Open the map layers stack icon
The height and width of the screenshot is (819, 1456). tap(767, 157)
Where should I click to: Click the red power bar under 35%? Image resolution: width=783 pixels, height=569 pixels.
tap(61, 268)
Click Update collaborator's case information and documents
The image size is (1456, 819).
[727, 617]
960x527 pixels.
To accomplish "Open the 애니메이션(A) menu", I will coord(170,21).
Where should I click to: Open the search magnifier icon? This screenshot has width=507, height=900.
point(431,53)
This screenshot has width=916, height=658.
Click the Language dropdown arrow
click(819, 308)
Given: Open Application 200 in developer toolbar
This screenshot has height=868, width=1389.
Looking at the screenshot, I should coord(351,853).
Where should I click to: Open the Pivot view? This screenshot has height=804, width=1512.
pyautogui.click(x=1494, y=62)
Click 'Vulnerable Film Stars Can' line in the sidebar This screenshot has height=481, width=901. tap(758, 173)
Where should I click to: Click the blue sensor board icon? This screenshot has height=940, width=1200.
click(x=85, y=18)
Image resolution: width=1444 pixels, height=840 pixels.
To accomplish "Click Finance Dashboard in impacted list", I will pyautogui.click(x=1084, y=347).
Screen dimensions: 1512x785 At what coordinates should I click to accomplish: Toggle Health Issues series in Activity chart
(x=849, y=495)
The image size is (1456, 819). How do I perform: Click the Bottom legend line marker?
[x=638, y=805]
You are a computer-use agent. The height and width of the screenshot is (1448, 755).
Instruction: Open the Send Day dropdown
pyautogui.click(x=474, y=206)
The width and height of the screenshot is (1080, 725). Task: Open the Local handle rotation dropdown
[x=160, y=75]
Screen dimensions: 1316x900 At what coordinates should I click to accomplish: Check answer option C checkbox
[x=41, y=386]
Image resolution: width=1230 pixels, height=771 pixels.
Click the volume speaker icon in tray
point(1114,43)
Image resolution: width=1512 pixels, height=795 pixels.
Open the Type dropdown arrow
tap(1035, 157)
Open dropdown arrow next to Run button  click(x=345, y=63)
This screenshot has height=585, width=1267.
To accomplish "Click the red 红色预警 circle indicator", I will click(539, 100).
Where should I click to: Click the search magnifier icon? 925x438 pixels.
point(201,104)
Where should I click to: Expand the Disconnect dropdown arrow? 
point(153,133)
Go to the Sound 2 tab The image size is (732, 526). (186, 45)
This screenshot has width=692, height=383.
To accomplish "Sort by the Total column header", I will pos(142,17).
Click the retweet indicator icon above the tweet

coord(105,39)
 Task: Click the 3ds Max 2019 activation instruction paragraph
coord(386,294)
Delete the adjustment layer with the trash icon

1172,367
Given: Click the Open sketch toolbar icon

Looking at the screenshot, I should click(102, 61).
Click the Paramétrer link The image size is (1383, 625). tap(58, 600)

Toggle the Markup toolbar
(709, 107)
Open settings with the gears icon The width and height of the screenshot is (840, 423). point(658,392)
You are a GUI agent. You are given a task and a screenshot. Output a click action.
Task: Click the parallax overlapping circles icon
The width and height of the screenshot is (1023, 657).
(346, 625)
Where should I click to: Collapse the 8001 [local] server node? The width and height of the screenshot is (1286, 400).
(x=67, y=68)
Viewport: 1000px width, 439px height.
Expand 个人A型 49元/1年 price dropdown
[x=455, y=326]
━━━━━━━━━━━━━━━━━━━━
• **Required work**
Please write out the data again, beginning at the line that has "Toggle the Markup toolbar" and stopping after the line that has "Open settings with", with the requests left unchanged. Add 99 to every coordinate in the answers.

• **Written solution**
Toggle the Markup toolbar
(808, 206)
Open settings with the gears icon The width and height of the screenshot is (840, 423). point(757,491)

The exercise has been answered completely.